Are there any good people left in the NFL?
Obviously, yes, plenty of them. But you wouldn’t know after the past couple of weeks. Between Ray Rice, Greg Hardy and Adrian Peterson, the NFL let domestic violence and child abuse fly under-the-radar with slap-on-the-wrist two and four games suspensions in years past.
In case you missed it: http://www.youtube.com/watch?v=QkFG_NfdgZs
And eventually it blew up in their face. The problems the NFL face are beyond damage control. And while Roger Goodell has been at the center of all the controversy for things like, only suspending Ray Rice for two games, saying he never saw the tape of Ray Rice beating his then Finance (they are now married) in the elevator when it was confirmed the NFL offices received the tape back in April. Only then was Ray Rice suspended from the league indefinitely.

Yet, while people continue to be fed up with the NFL and Goodell on the lack of action taken so far and the pointless and gutless press conference Goodell had on Friday, it is time for the most powerful men in the league to take action now, all 32 of them.
When the NBA had to deal with Donald Sterling, it just wasn’t the Commissioner and the league taking action. The NBPA and all the owners did too, by fully cooperating in voting to get rid of Sterling out of the league. It wasn’t based on business decision, or an image decision, it was done simply because it was what right.
The NFL will generate somewhere around $9 Billion this season according to USA Today, making it the biggest money-making league in professional sports around the world.
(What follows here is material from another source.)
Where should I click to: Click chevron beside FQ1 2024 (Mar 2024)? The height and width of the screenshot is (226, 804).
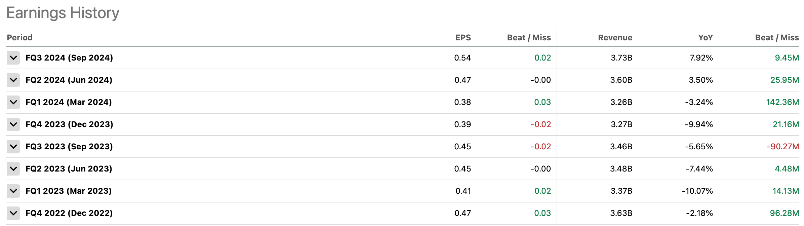[13, 102]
Despite all the concussion lawsuits and issues, despite all the drug problems around the league, it still generates enough money for the owners to not worry about all the issues seriously. Will this domestic violence issue push things over the edge?
As of right now, the best thing Goodell and the league are doing is conducting an investigation on itself. The owners are eating this up. They sit back and watch Goodell as if he’s a teenager at McDonalds working his first shift completely overwhelmed by all the orders during lunch rush hour. And to think he never thought once about resigning made the press conference Friday afternoon that much more disturbing.
You always hear the NFL being a business. While “Revenue Roger” continues to do (money wise) what’s best for his bosses, it’s time to show some leadership and make a decision based on what is right.
It would be a nice change of pace for a league in much need of one.